Figure 2: The early gut microbiome is characterized by early Bifidobacterium species heterogeneity and individualized accrual of taxa over time.

a, PCoA ordination of microbial beta diversities (N = 10,913 samples), measured by Bray-Curtis dissimilarity. Arrows show weighted averages of key taxonomic groups. b, Microbiota stability, measured by Bray-Curtis (BC) dissimilarity (N = 10,750 samples) in three-month time windows, over two-month increments, stratified in three groups: within subject, within clinical center, and between clinical centers. Lines show median per time window. Shaded area shows estimated 99% confidence interval.
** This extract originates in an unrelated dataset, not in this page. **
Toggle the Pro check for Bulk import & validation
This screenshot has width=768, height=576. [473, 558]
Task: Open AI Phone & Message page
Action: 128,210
Gut microbial communities were highly individual. c, Influence of antibiotic courses on microbial stability, measured by Bray-Curtis dissimilarity over consecutive stool samples (<50 days apart) from the same individual during the first three years of life and stratified by whether antibiotics were given between the two samples (N = 654 observations with antibiotics, N = 6,734 observations without antibiotics). Curves show locally weighted scatterplot smoothing (LOESS) for the data per category. Shaded areas show permutation-based 95% confidence intervals for the fit. d, Decreases in the most common Bifidobacterium species in connection to oral antibiotic treatments. Fold change was measured between consecutive samples with an antibiotic course between them, given that the species in question was present in the first of the two samples. Sample size per species (N) indicates the number of sample pairs where the species in question was present in the sample preceding the antibiotic treatment. Bars show bootstrapped log₂ fold change decrease (mean and standard deviation, N = 1,000 bootstrap samples).